During a routine inspection

About the service

Eden Cottage is registered to accommodate up to three people and provides care and support for people with learning disabilities. The service is split over two floors which were accessible by stairs. There were three people using the service at time of inspection.

The service has been developed and designed in line with the principles and values that underpin Registering the Right Support and other best practice guidance. This ensures that people who use the service can live as full a life as possible and achieve the best possible outcomes. The principles reflect the need for people with learning disabilities and/or autism to live meaningful lives that include control, choice, and independence. People using the service receive planned and co-ordinated person-centred support that is appropriate and inclusive for them.

People’s experience of using this service and what we found

People told us they were happy, felt safe. Professionals said that staff had a good understanding of people’s needs and preferences. Risks had been identified and measures put in place to keep people safe from harm. Medicines were managed safely and administered by trained staff.

Staff listened to what people wanted and acted quickly to support them to achieve their goals and outcomes. Staff offered people solutions to aid their independence and develop their skills.

Staff were well trained and skilled. They worked with people to overcome challenges and promote their independence. The emphasis of support was towards inclusion and enabling people to learn essential life skills. Equality, diversity and human rights were promoted and understood by staff.

People, and professionals described the staff as caring, kind and friendly and the atmosphere of the home as relaxed and engaging. People were supported to have maximum choice and control of their lives and staff supported them in the least restrictive way possible and in their best interests; the policies and systems in the service supported this practice.

People received pre-admission assessments and effective person-centred support. The service was responsive to people’s current and changing needs. Regular reviews took place which ensured people were at the centre of their support.

People, professionals and staff spoke highly about the management and staff had a clear understanding of their roles and responsibilities. The team worked together in a positive way to support people to achieve their own goals and to be safe.

Checks of safety and quality were made to ensure people were protected. Work to continuously improve the service was noted and the registered manager was keen to make changes that would impact positively on people's lives.

The service applied the principles and values of Registering the Right Support and other best practice guidance. These ensure that people who use the service can live as full a life as possible and achieve the best possible outcomes that include control, choice and independence.

The outcomes for people using the service reflected the principles and values of Registering the Right Support by promoting choice and control, independence and inclusion. People's support focused on them having as many opportunities as possible for them to gain new skills and become more independent.

For more details, please see the full report which is on the CQC website at www.cqc.org.uk

Rating at last inspection

The last rating for this service was good (published 27 June 2017).

Why we inspected

This was a planned inspection based on the previous rating.

Follow up

We will continue to monitor information we receive about the service until we return to visit as per our re-inspection programme. If we receive any concerning information we may inspect sooner.

Inspection carried out on 12 June 2017

During a routine inspection

This inspection took place on 12 June 2017 and was unannounced.

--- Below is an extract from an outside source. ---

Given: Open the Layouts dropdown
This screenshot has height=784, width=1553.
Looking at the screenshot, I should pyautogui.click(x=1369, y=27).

Eden Cottage provides accommodation and support for up to three people who may have a learning disability, autistic spectrum disorder or physical disabilities. At the time of the inspection three people were living at the service. All people had access to a communal lounge/dining area, kitchen, a shared downstairs bathroom and a garden. Two people had bedrooms on the ground floor; one person had a bedroom and bathroom on the first floor. The service had its own vehicle to access facilities in the local area and to access a variety of activities.

At the previous inspection Eden Cottage did not have a registered manager in post. At this inspection there was a registered manager working at the service. A registered manager is a person who has registered with the Care Quality Commission to manage the service. Like registered providers they are ‘registered persons’. Registered persons have legal responsibility for meeting the requirements in the Health and Social Care Act 2008 and associated Regulations about how the service is run.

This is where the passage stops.